Slashdot Mirror


Zero-Day IE Exploit In the Wild

Eric Sites writes to tell us that a new zero-day IE exploit has been found in the wild. It looks to be a bug in VML in IE. The Sunbelt blog notes, "This exploit can be mitigated by turning off Javascripting."

8 of 239 comments (clear)

  1. Sorry, has to be done... by RManning · · Score: 5, Funny

    Dupe!!!

  2. Re:easier solution by MadMidnightBomber · · Score: 3, Funny
    It can also be mitigated by using firefox.

    Screw that! I'm going back to "telnet www.google.com 80"

    And I'll do that within a VMware image running from a Live CD.

    --
    "It doesn't cost enough, and it makes too much sense."
  3. Re:Zero-day patch already available by Anonymous Coward · · Score: 3, Funny

    Lynx? The absolutely safest method is this:

    $ telnet slashdot.org 80
    Trying 66.35.250.150...
    Connected to slashdot.org.
    Escape character is '^]'.
    GET / HTTP/1.1
    Host: slashdot.org
    User-agent: none



    It even makes it easier to read the Futurama quotes in the headers!

  4. Moo by Chacham · · Score: 5, Funny

    Zero-Day Slashdot
    Posted by Chacham on 10:45 PM -- Monday September 18 2006
    from the zero-day-is-overused dept.
    [ Slashdot ] [ Teenagers ] [ Slow News Day ]
    Chacham writes to tell us that an old zero-day Slashdot exploit has been found again and again and again. It looks to be a bug in all browsers. This comment notes, "The bug is in the Submit Story link, which is apparently easy available in the side bar."

    No patch has been released. Story posters are standing by.

  5. Re:Two browsers... by Schraegstrichpunkt · · Score: 3, Funny

    Of course not! Exploits don't exist until somebody announces them publicly!

  6. No need to worry! by Anonymous Coward · · Score: 5, Funny

    Your Windows Genuine Advantage will protect you!

  7. Re:Oh, okay... by 93+Escort+Wagon · · Score: 3, Funny

    "Thanks to Web2.0 (and various other forms of propganda), Asynchronous JavaScript and XML (AJAX) has all but taken over the Internet. ... Pick your poison - Firefox, Mozilla, Opera, Lynx, wget - they're all superior to IE..."

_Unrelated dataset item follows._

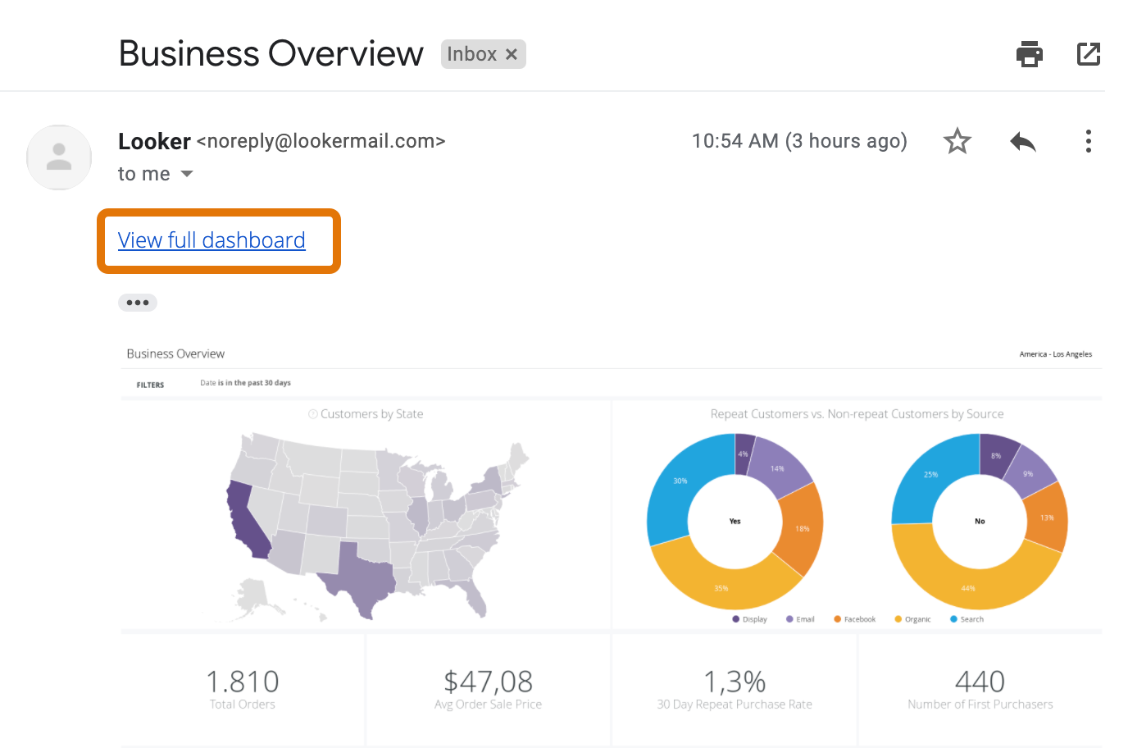Image resolution: width=1128 pixels, height=748 pixels.
Task: Remove the Inbox label with its X
Action: [512, 53]
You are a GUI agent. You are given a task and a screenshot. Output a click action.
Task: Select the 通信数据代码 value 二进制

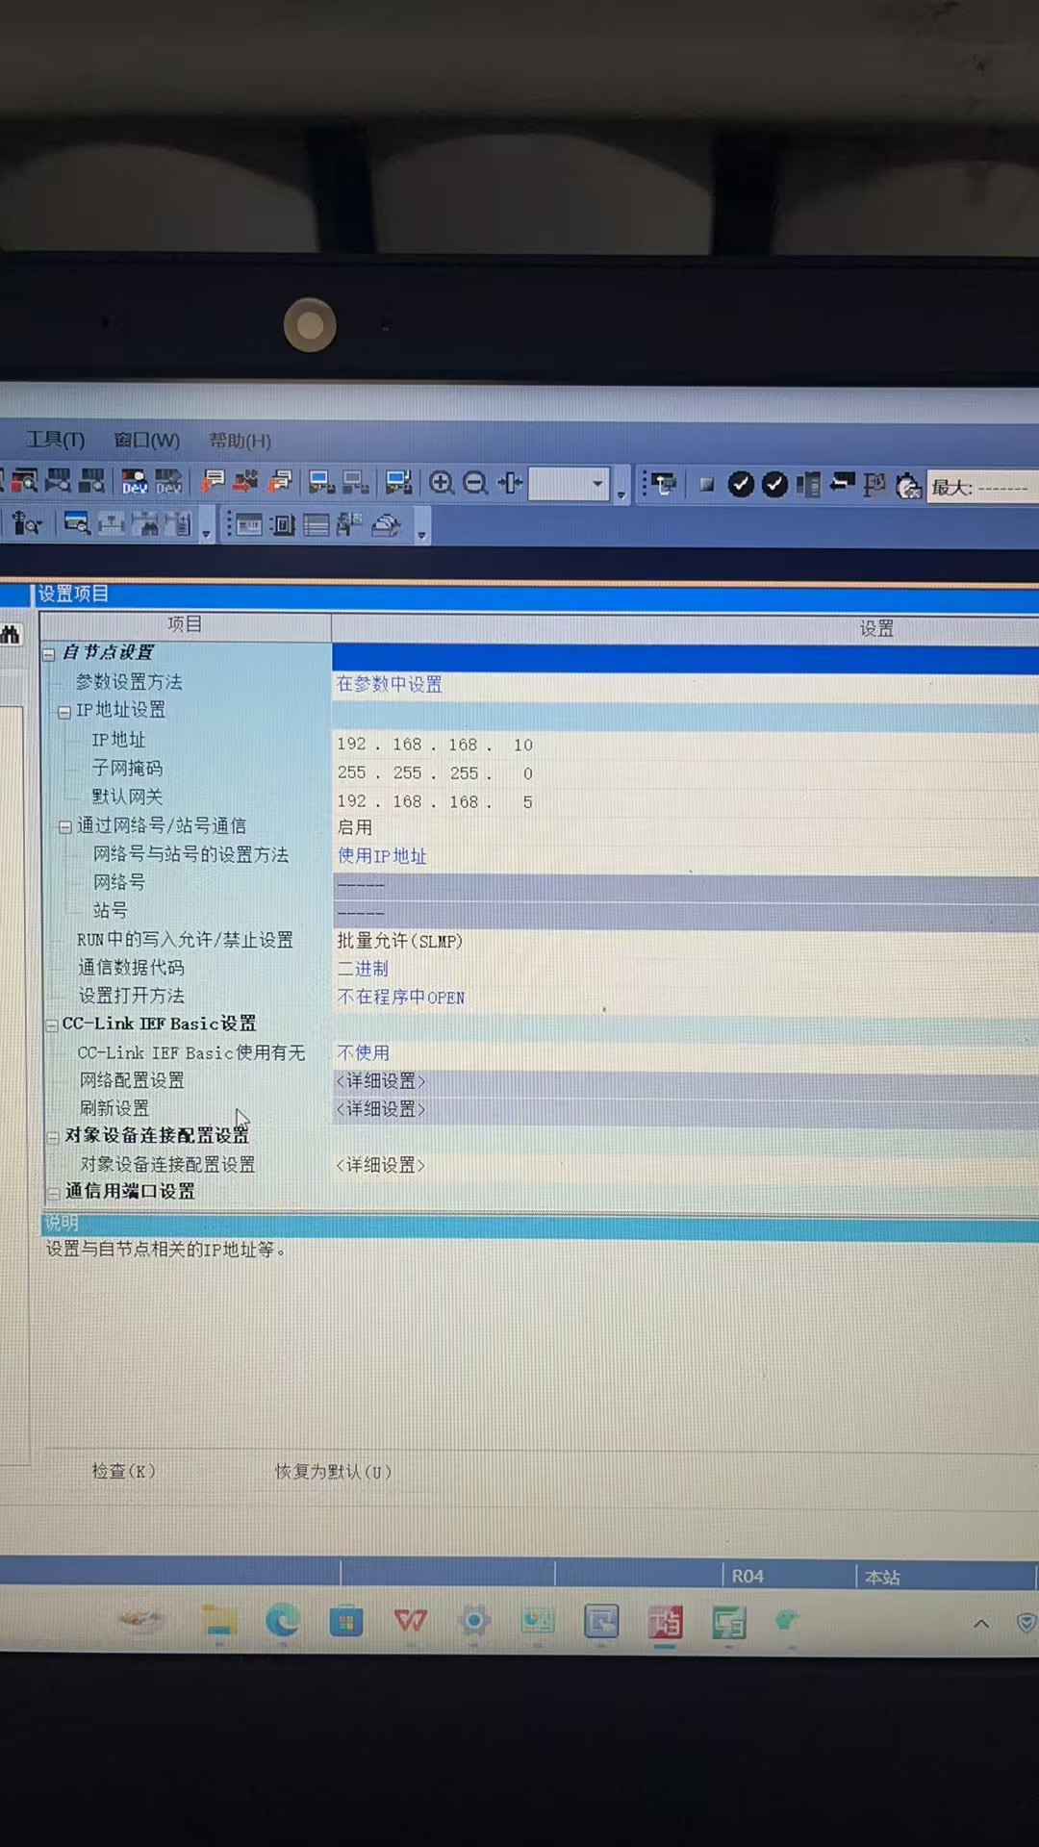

    Dude, you must be one master coder - you've got an AJAX framework that will work with wget?

    --
    #DeleteChrome
  8. Re:No, you need to blame Javascript too. by Beryllium+Sphere(tm) · · Score: 3, Funny

    >The only way to have a 100% secure web browser is to use a text browser with no scripts

    http://old.zone-h.org/advisories/read/id=8276
    https://rhn.redhat.com/errata/RHSA-2003-029.html

    I'd suggest telnet to port 80, typing in GET commands, and reading the HTML. But then someone would embed the nam-shub of Enki and you'd be even worse off.